No, Jesus says, “Do not be afraid, from now on you will be catching people.”  He basically suggests that this is just the beginning of something much larger and that it is time for Simon to reimagine who he is and what he is on this planet to do.  It is time for Simon to step into mystery and to become a catcher of persons.

Jesus gets in the boat.  Jesus says, “Cast your net.  Move toward that place of failure, because I want you to see that in the places where you feel weak and exhausted you will be met with abundance.  I am calling you into a great adventure.  Do not be afraid.”

Today’s gospel is a pretty big fish story.  It’s even bigger than the fish story Doyt told when he came back from Montana a few months ago.  If you haven’t heard it you should ask him about it.

But for all the drama of the breaking nets and the boats that almost sank from the weight of the catch, I think our lives are woven with that kind of drama if we have eyes to see it.

How does it show up in our lives?  Well, maybe it looks like standing in front of a judge and having to answer the question, “Is your marriage irrevocably broken?” and feeling the ache of this death, only moments later to step outside the courtroom, and together with your now ex-spouse, wander into words and actions that allow you to release the marriage with grace and tenderness.  How are such things possible?

And maybe it’s like finding yourself a month, to the day after your divorce in a conference room at work where you are told that your role has been eliminated.  To be offered a choice between a demotion and a severance package.  And all the air rushes from your body.  Only to awaken the next day in the early hours of the morning, to stumble into prayer, and suddenly realize that someone is now going to pay you very handsomely to go out and actually do those bold things you’ve been quietly dreaming of – those dreams that started to emerge even as your marriage was ending. 

That’s when you realize that somewhere along the way Jesus got in your boat.  That’s when you see that the net that stank of failure and loss is bursting with unexpected mercy. 

Which is not to say that it all feels good in the moment.  Like Simon, our interior lives are complicated with big feelings of fear, loss, anger – joy, wonder, and anticipation.  It is a lot to honor, each emotion bringing its own strange gift for the journey, none of them to be ignored.  If it feels big and overwhelming, you are probably in the very center of that liminal space where transformation is occurring.  We may very well inwardly drop to our knees and feel unprepared for a life this big.
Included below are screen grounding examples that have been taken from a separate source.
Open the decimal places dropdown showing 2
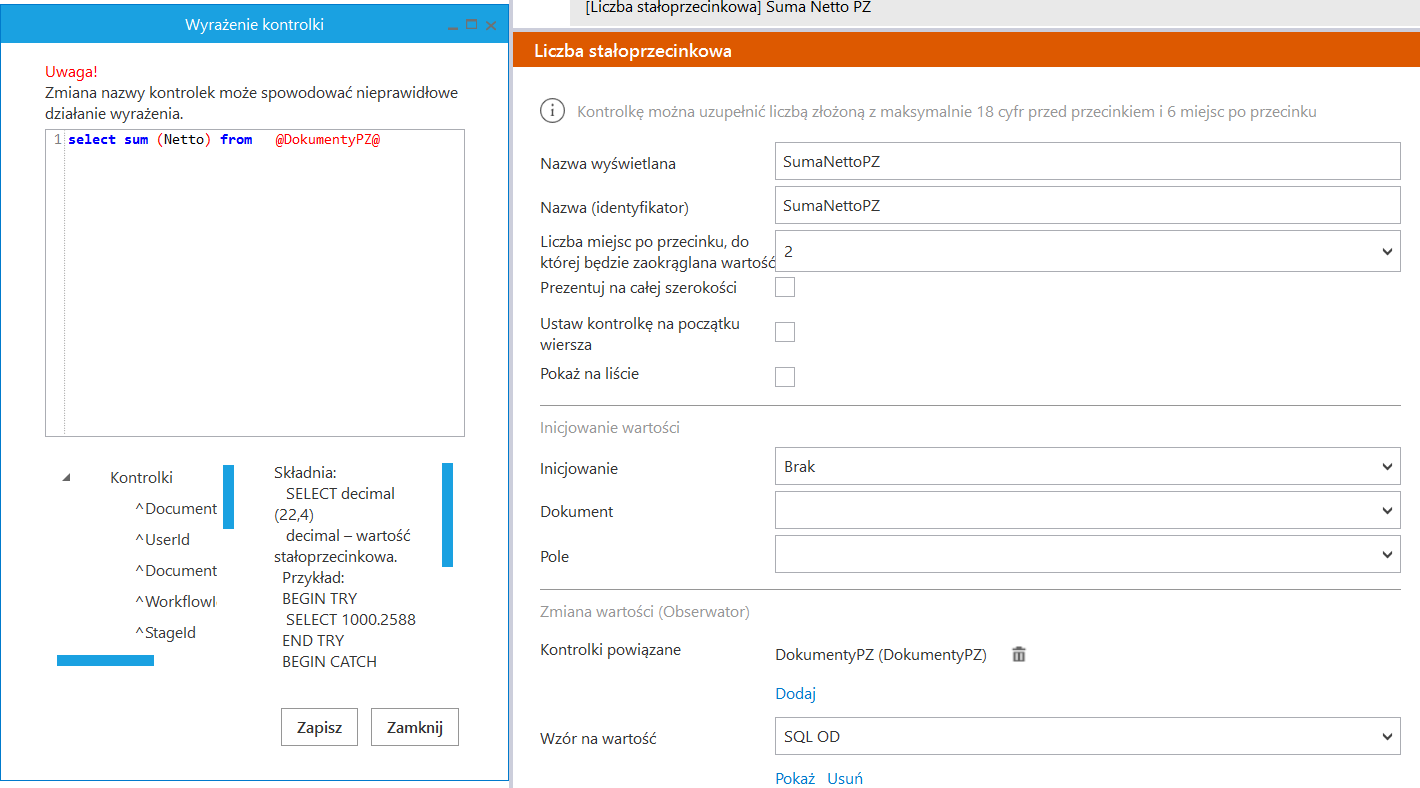The image size is (1420, 788). coord(1087,251)
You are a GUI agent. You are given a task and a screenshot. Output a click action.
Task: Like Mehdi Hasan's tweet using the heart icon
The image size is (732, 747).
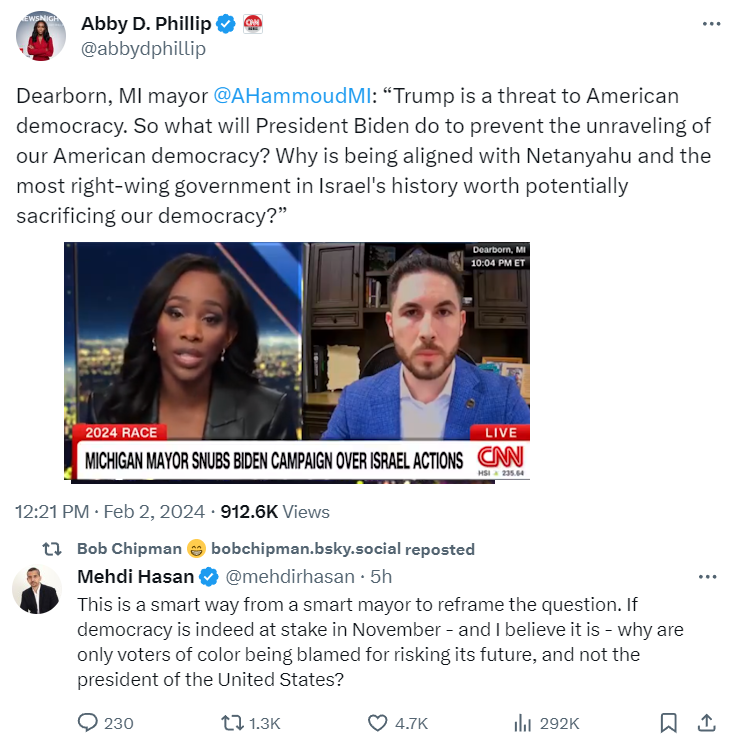(378, 723)
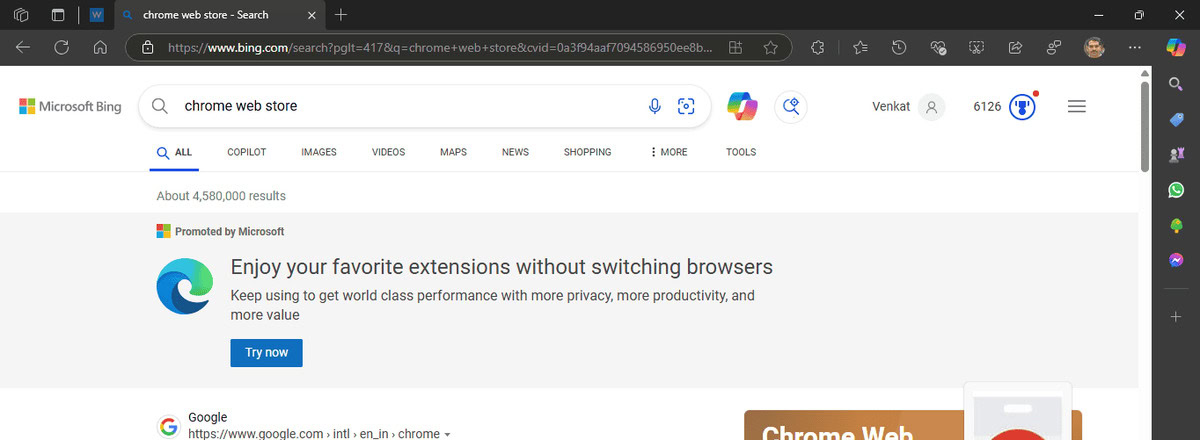This screenshot has height=440, width=1200.
Task: Click the microphone voice search icon
Action: [x=655, y=106]
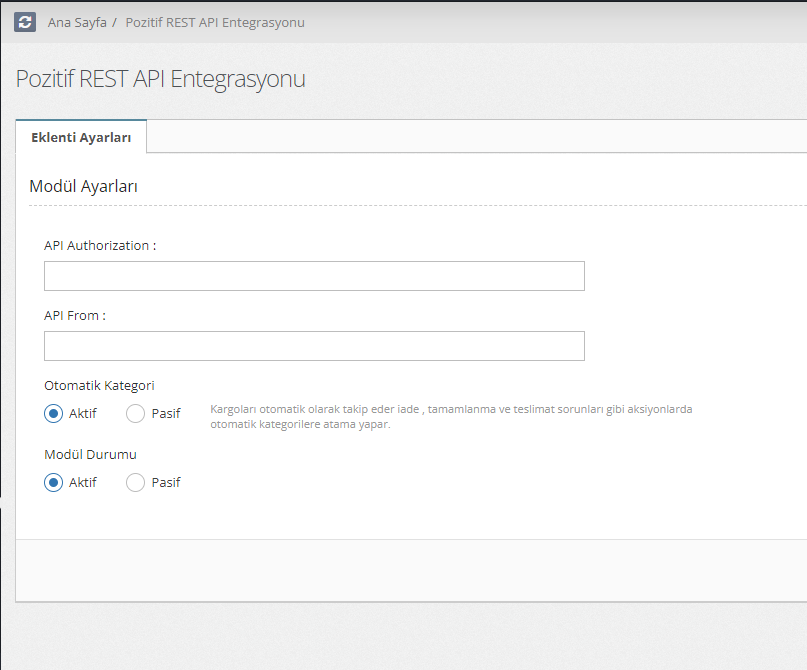The width and height of the screenshot is (807, 670).
Task: Choose Pasif radio under Modül Durumu
Action: pyautogui.click(x=136, y=482)
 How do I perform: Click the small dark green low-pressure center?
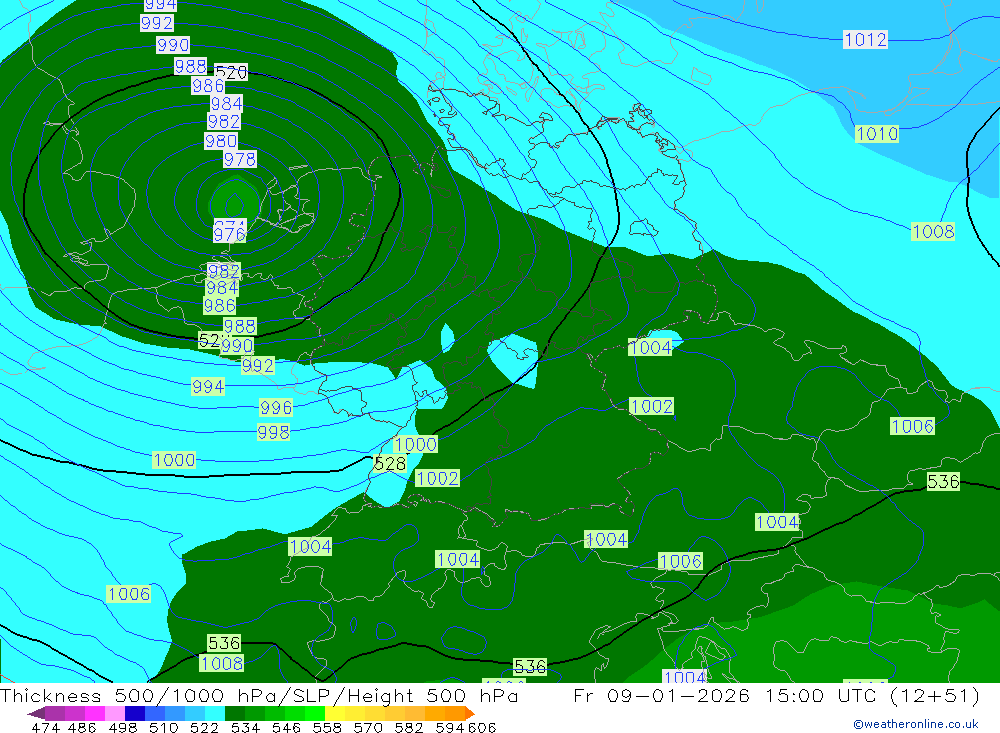(234, 197)
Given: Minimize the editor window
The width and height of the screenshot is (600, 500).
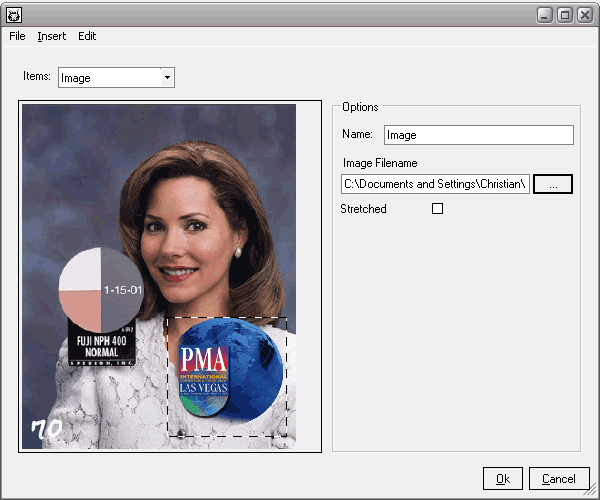Looking at the screenshot, I should pyautogui.click(x=547, y=14).
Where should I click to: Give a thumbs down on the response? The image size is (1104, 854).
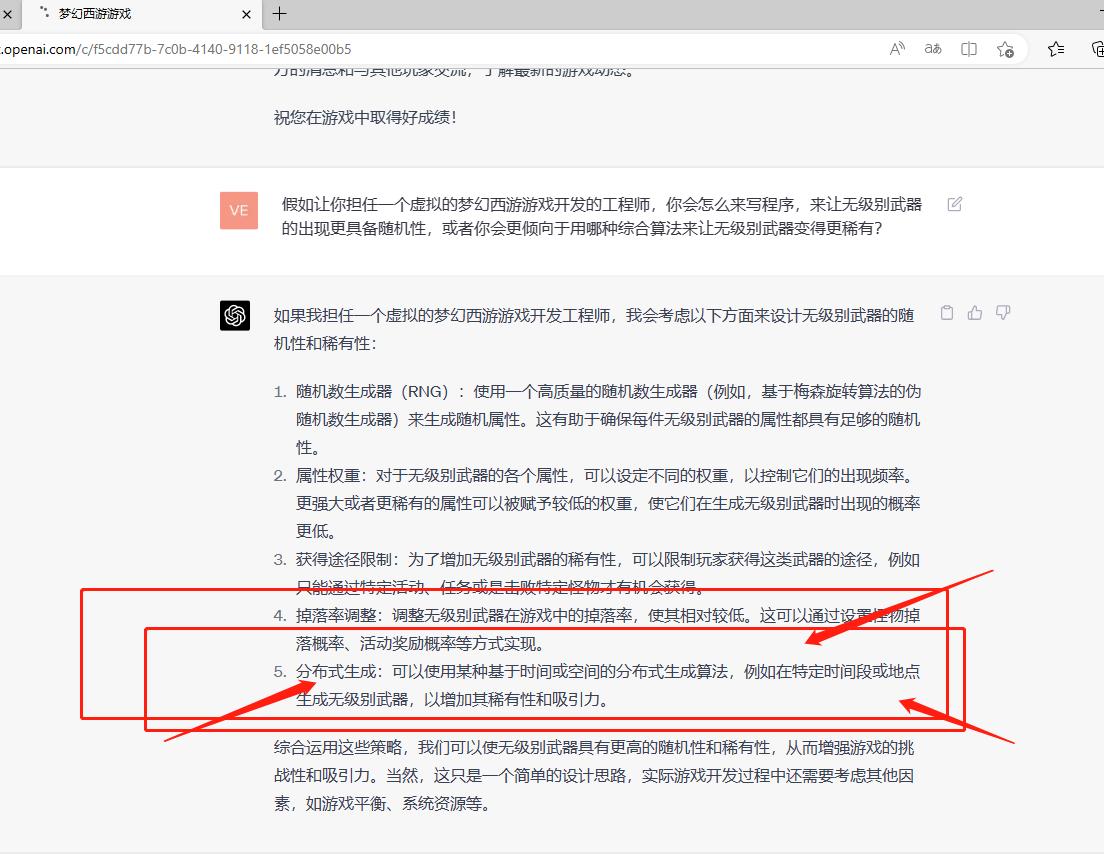pyautogui.click(x=1003, y=313)
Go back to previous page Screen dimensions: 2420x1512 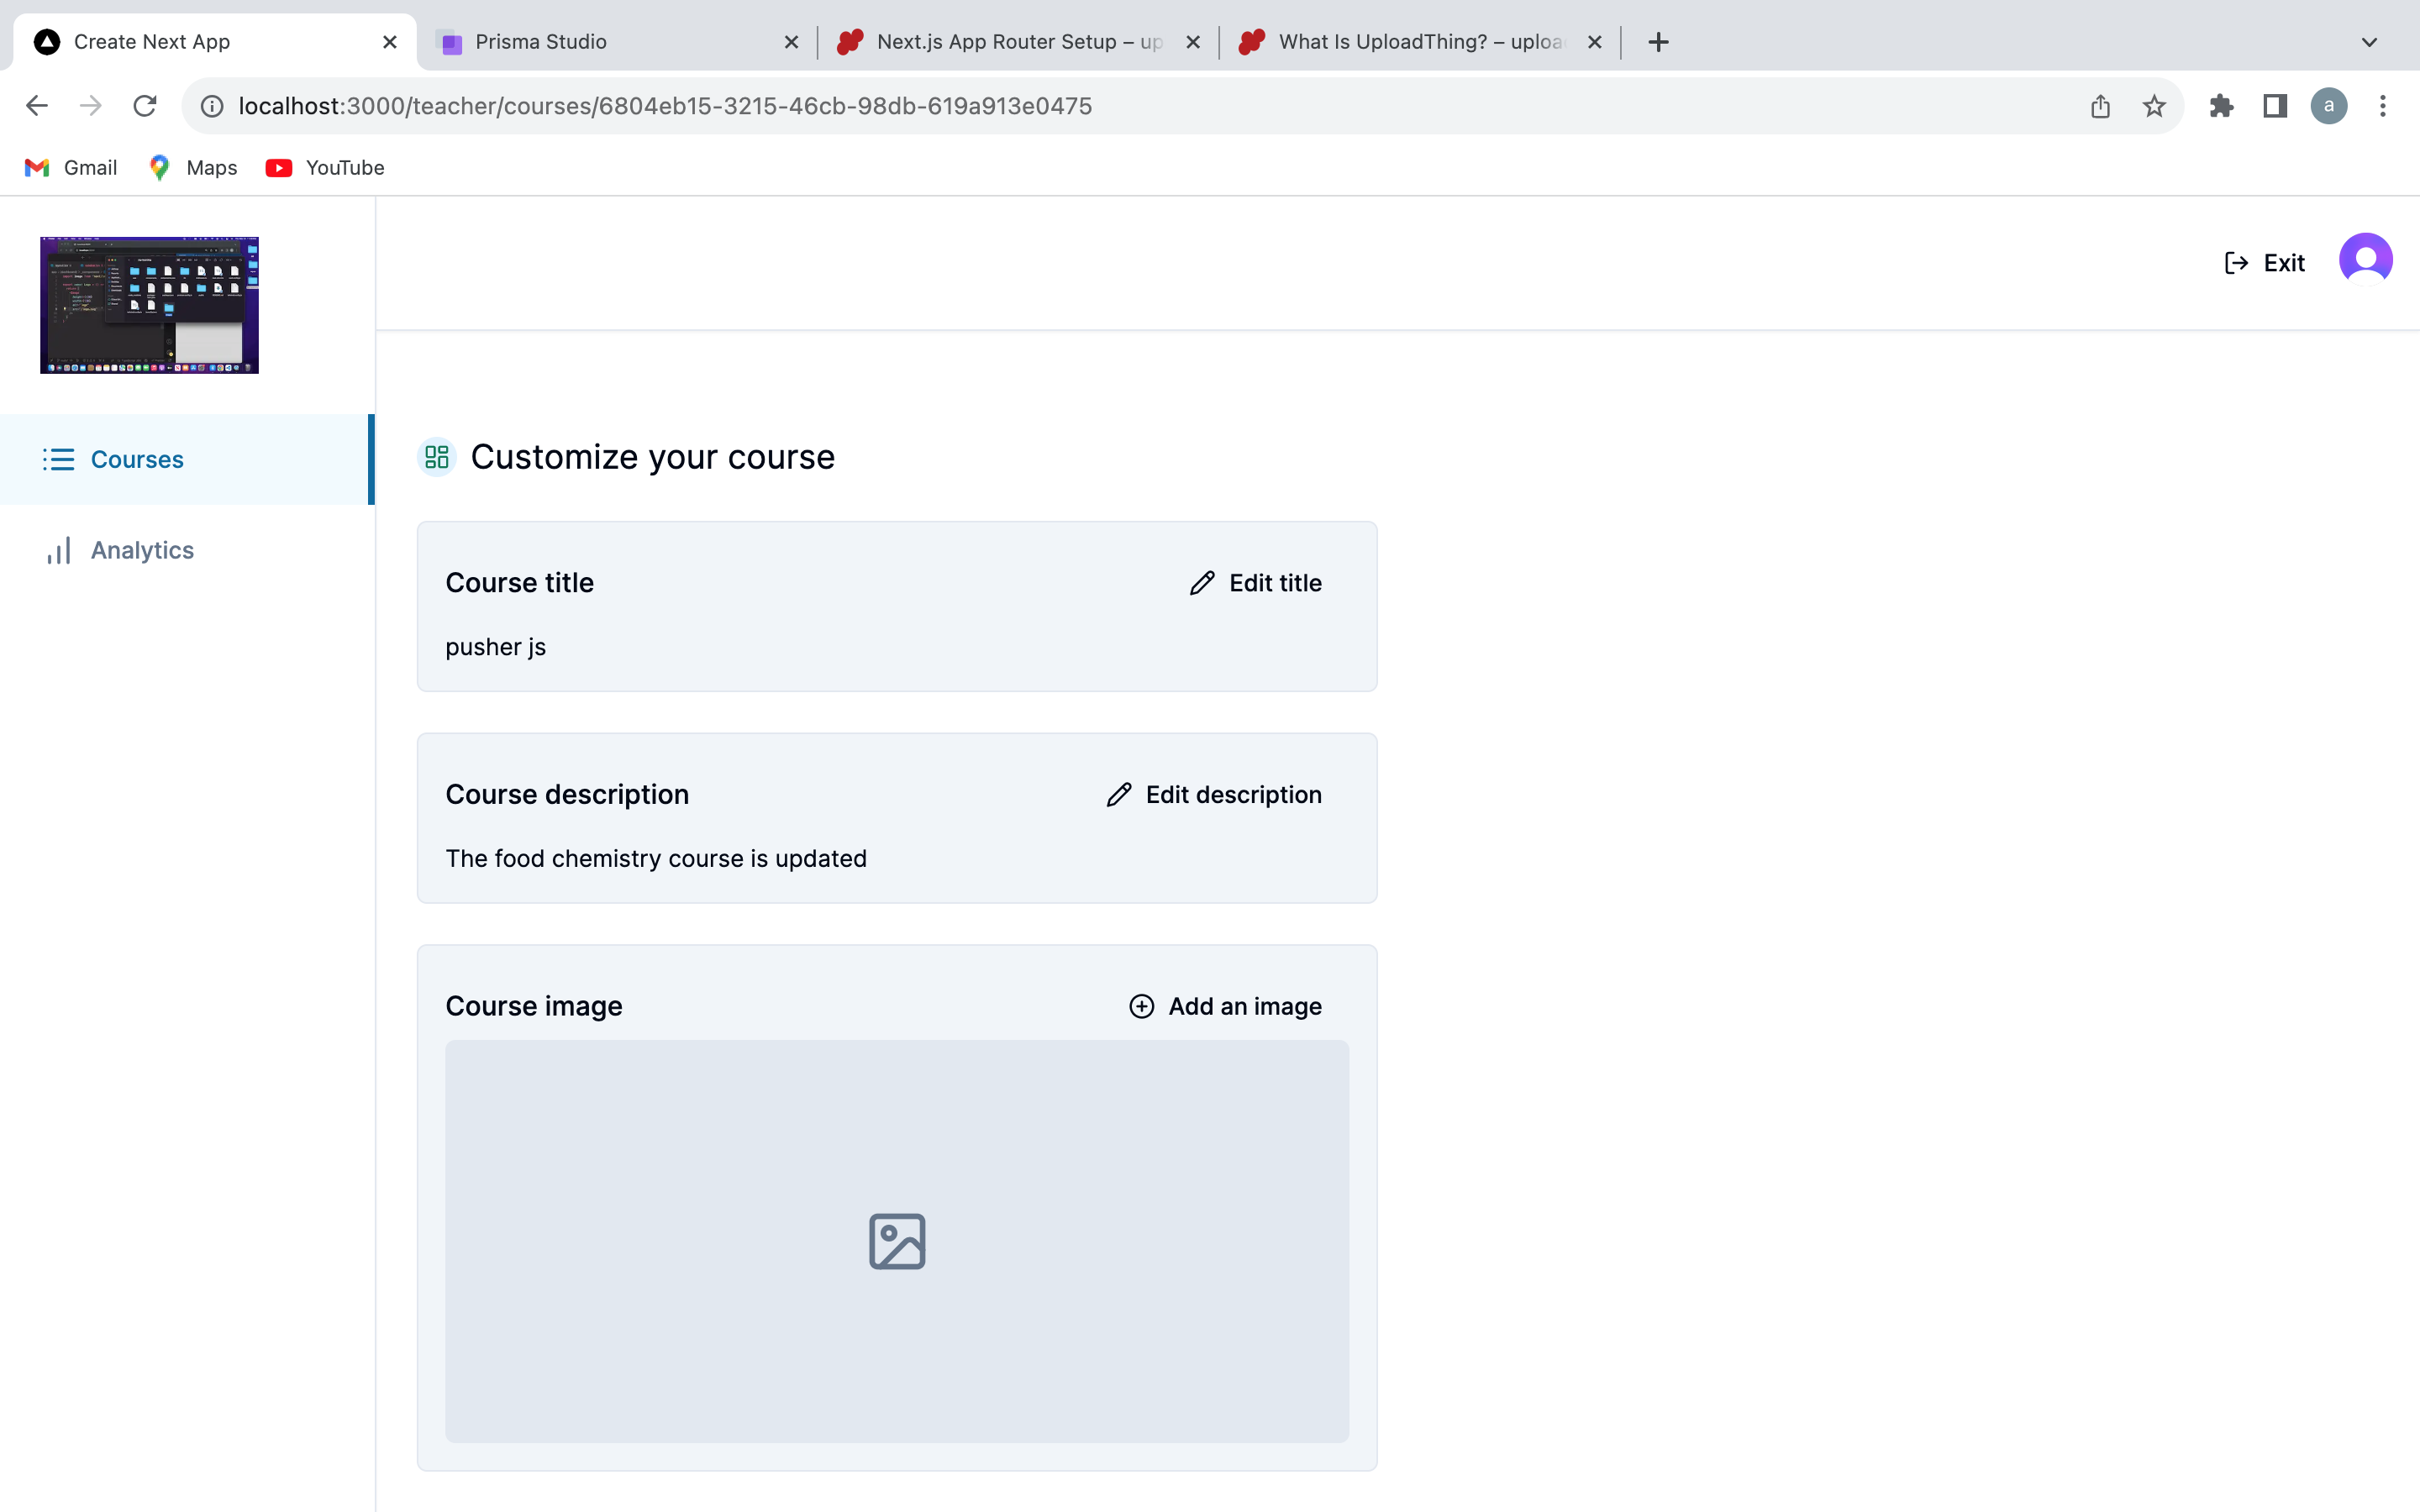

Our respective boats are different.  Your boat is different than mine because God steps into the unique places where each of us has invested and struggled so much, and then uses that context to speak to us in a way that only we can understand. 

That is our God – the God who gets into our boat and who invites us to cast our net into the places that feel like failure so that we can discover unexpected mercy and the actual adventure that is our life.  Not just for our own sake, but to drive us deeper into a calling as a catcher of people, so that we can see our neighbor unveiled, and delight in the shared mystery that enfolds us all.

  • When has Jesus gotten into your boat?
  • Where have you cast a net, with barely any hope, only to be met with mercy and abundance?
  • How does your fish story uniquely prepare you to be a catcher of people, a restorer of the great breach, a singer with a new song?